The Druid Queen - Douglas Niles [86]
A scent came to Tristan that he well recognized-the salt air of the sea. Then forest opened away from them, breaking into scattered clumps of trees dotting a broad expanse of pasture and grainfields. Before them, they caught sight of a gleaming surface through the trees, and the High King knew that at last they approached the Strait of Oman.

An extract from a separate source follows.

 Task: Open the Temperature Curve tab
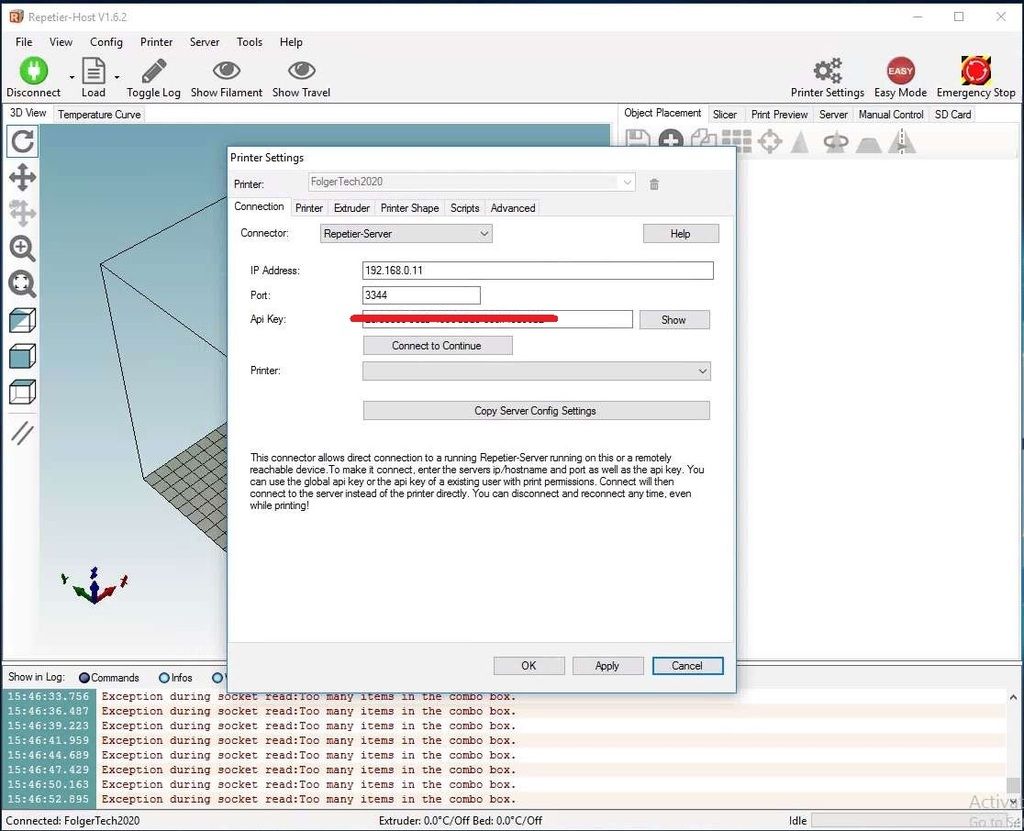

Then something closer caught his attention as the hounds flew past the horse in a frenzy of barking and snarling. The dogs leaped into a thicket lying directly beside Tristan's path, and the king immediately heard deeper, more unnatural snarls.
In another moment, several large shapes sprang from the underbrush, sending the steady war-horse rearing backward in fright. They were already too close for his lance, so the king discarded the long shaft and grimly his sword, facing the onslaught of no less than a dozen trolls.
* * * * *
The Princess of Moonshae finally approached the two enclosing peninsulas, preparing to depart Codsbay-admittedly somewhat less gracefully than she had entered. Nevertheless, Thurgol and his firbolgs had finally begun to, if not master, at least comprehend the art of propelling the sleek vessel through the water.
Also, the giant chieftain had thought of another precaution, one that gave him a somewhat smug sense of satisfaction. Before they sailed from the harbor, he had ordered his crew of giants to paddle to each of the fishing boats floating in the placid bay. They had kicked several planks out of each hull, so by the time they reached the mouth of the bay, every ship of the tiny fleet rested on the bottom.
With the threat of pursuit thus minimized, Thurgol concentrated on getting his villagemates to propel the longship with some modicum of control. By limiting the oarsmen to a pair on each side, the chieftain found that the giant-kin could row with a reasonable chance of striking the same cadence-at least, a good part of the time.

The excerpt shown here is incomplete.